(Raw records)
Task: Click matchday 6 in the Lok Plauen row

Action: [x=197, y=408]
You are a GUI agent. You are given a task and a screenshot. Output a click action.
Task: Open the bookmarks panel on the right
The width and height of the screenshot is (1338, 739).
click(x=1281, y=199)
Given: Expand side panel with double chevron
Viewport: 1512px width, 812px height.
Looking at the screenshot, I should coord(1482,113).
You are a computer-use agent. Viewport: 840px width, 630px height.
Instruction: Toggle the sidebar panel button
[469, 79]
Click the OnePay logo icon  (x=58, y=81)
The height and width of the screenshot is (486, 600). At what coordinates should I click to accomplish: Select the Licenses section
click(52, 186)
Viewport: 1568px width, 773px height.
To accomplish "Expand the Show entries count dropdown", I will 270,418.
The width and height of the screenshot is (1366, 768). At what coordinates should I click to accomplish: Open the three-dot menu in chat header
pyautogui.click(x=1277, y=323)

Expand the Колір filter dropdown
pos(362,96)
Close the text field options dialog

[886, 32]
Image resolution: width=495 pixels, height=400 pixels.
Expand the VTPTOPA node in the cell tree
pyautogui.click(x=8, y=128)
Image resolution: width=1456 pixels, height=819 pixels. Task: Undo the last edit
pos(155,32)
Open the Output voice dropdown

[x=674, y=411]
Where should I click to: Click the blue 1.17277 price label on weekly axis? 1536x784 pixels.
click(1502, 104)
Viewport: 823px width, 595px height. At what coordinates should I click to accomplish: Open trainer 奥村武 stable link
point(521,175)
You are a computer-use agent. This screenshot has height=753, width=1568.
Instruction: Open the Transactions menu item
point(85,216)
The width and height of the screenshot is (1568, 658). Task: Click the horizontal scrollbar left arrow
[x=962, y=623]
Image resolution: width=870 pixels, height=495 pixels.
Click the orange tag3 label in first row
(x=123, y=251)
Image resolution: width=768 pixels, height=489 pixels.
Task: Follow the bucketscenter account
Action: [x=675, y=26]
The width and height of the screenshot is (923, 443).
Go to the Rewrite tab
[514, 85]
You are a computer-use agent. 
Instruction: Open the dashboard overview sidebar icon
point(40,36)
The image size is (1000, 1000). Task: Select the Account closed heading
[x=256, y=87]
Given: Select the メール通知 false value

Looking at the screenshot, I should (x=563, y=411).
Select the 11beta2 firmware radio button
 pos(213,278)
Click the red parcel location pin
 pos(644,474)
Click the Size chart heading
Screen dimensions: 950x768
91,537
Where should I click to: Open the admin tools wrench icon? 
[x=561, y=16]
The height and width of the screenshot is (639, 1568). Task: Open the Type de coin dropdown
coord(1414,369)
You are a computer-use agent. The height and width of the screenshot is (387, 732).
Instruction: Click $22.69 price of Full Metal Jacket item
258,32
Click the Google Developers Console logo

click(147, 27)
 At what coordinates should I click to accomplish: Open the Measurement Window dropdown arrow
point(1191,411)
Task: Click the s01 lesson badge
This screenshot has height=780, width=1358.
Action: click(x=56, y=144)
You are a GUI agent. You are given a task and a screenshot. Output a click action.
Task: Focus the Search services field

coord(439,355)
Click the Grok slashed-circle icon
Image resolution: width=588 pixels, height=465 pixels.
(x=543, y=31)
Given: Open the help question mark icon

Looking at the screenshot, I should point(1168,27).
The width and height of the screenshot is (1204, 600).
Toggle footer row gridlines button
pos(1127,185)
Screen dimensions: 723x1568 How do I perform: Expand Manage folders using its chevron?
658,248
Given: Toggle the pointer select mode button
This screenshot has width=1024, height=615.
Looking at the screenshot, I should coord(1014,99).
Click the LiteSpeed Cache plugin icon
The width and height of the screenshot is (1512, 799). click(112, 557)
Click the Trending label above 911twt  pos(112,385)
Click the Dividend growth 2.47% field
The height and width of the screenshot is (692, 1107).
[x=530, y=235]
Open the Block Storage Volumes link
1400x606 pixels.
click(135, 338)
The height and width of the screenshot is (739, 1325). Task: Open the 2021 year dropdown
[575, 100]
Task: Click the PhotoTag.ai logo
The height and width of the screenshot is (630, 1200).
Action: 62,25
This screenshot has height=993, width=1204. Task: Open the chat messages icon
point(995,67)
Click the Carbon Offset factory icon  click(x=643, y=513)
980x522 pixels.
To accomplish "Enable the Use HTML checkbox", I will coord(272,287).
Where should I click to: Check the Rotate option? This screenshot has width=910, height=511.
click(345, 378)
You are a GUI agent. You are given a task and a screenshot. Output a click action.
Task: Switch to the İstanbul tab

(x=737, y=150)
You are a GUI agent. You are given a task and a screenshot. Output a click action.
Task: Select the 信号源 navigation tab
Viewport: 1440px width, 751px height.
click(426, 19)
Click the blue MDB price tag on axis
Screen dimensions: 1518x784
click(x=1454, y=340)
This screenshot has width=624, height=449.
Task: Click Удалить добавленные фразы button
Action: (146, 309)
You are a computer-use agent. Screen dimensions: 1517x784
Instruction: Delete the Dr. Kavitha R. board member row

**Exercise description:** Copy out the lines of the listing above, starting at the line that contains "Where should I click to: Check" and ending at the last line of the listing.

**Reply to the task:**
Where should I click to: Check the Rotate option? This screenshot has width=910, height=511.
click(345, 378)
You are a GUI agent. You are given a task and a screenshot. Output a click action.
Task: Switch to the İstanbul tab

(x=737, y=150)
You are a GUI agent. You are given a task and a screenshot. Output a click action.
Task: Select the 信号源 navigation tab
Viewport: 1440px width, 751px height.
click(426, 19)
Click the blue MDB price tag on axis
Screen dimensions: 1518x784
click(x=1454, y=340)
This screenshot has width=624, height=449.
Task: Click Удалить добавленные фразы button
Action: (146, 309)
You are a computer-use agent. Screen dimensions: 1517x784
Instruction: Delete the Dr. Kavitha R. board member row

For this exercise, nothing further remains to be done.